Escrita -al igual que la citada “Shack out on 101- a medias con su mujer Mildred Dein, “Curse of the undead” tiene todos los ingredientes que se le presuponen a tan ambicioso maridaje cinematográfico: la lucha entre el bien y el mal –ciencia y religión, esta vez, a un lado; superstición, tinieblas y osadía vital, de otro), la lucha por el poder terrenal –ejemplificado en la especulación del suelo rústico-, la (normalizada) corrupción al margen de la ley –que el sheriff local tratará de arrebatar al terrateniente- y una maldición ancestral revoloteando por todo el metraje.

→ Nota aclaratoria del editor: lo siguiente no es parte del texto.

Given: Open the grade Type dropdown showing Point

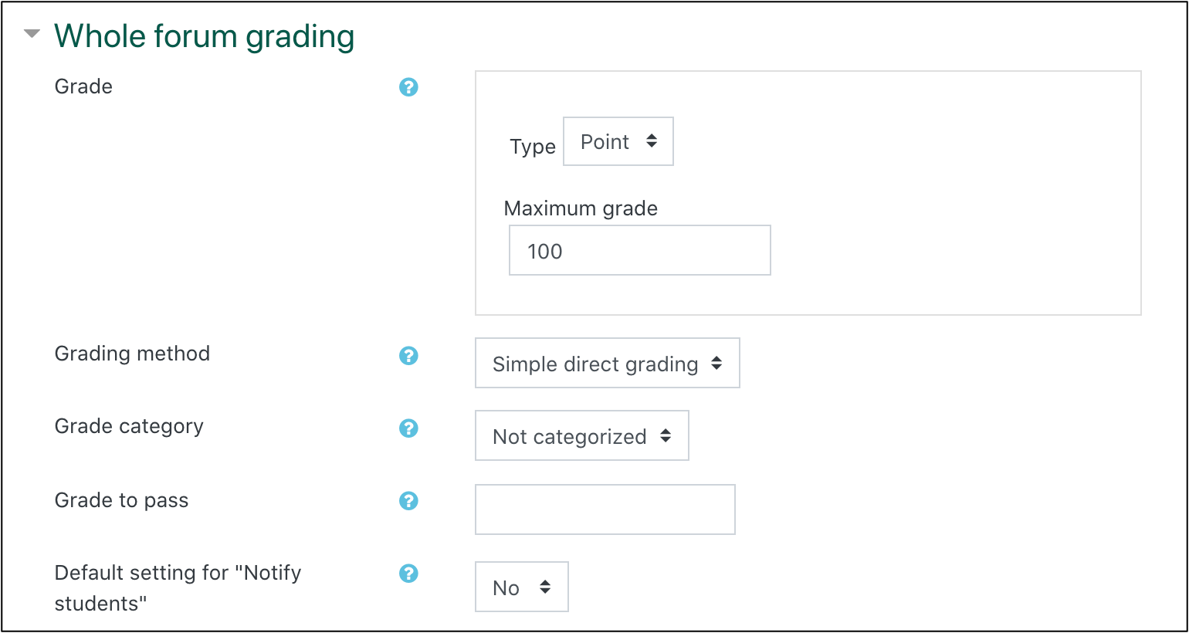Looking at the screenshot, I should point(618,141).
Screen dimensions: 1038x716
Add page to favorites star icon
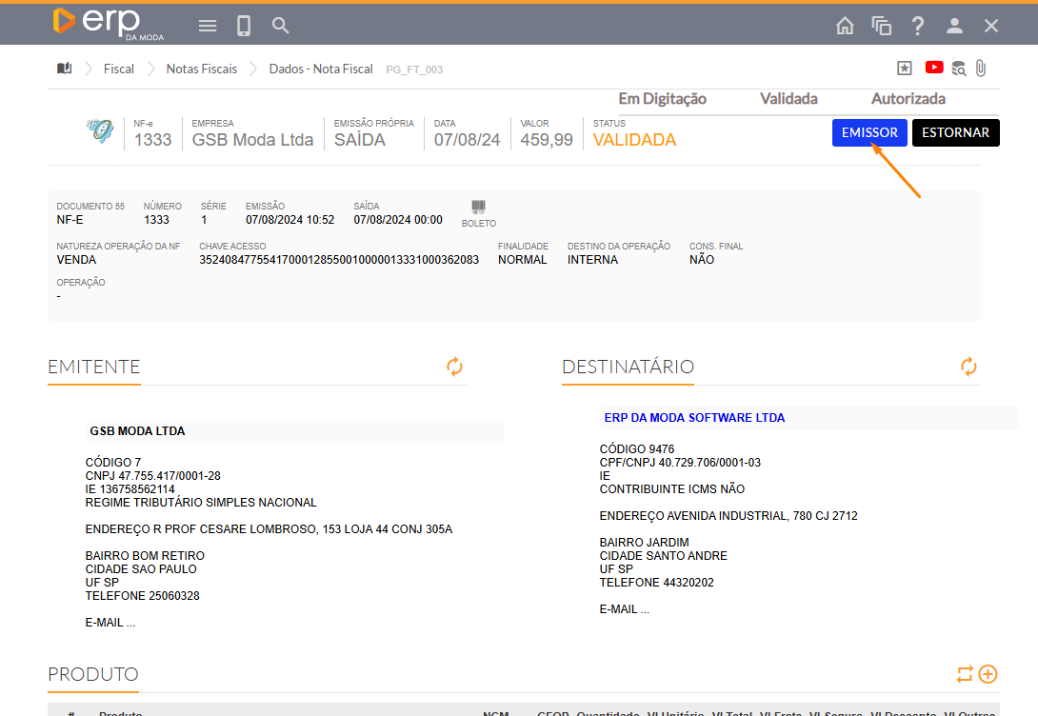tap(905, 69)
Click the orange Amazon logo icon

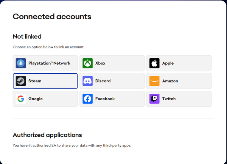coord(154,81)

La familia del médico del pueblo es asediada por el latifundista de turno, acusado este último de una sucesión de extrañas muertes ocurridas tanto dentro como fuera del entorno doméstico del galeno. Es en el conflicto entre ambos bandos cuando entra en escena Drake Robey, un misterioso asesino a sueldo que sumirá aún más en la zozobra a todos ellos, empujándolos a un caos que él mismo parece haber provocado.


Soberbia, necrofilia, concupiscencia, celos, codicia y remordimientos imposibles en una película sugerente en las escenas nocturnas y convenientemente enrarecida en las que se suceden a la luz del día o alrededor del alumbrado de la taberna. Actores mayormente convincentes –a la cabeza el histórico John Hoyt en un papel demasiado breve- y diálogos concisos y certeros (“Sin el diablo usted no tendría profesión”, le dice el llanero solitario al pragmático sacerdote o “no falla: basta con haber infringido la ley y contratar un abogado para defenderse”, le canta el tipo de negro al mafioso local) que, sumados a un final no por esperado menos freak hacen de “Curse of the undead” un competente film –esforzadamente pionero- que logró aunar con eficacia estacas importadas de Transilvania con duelos al sol en plena expansión colonial.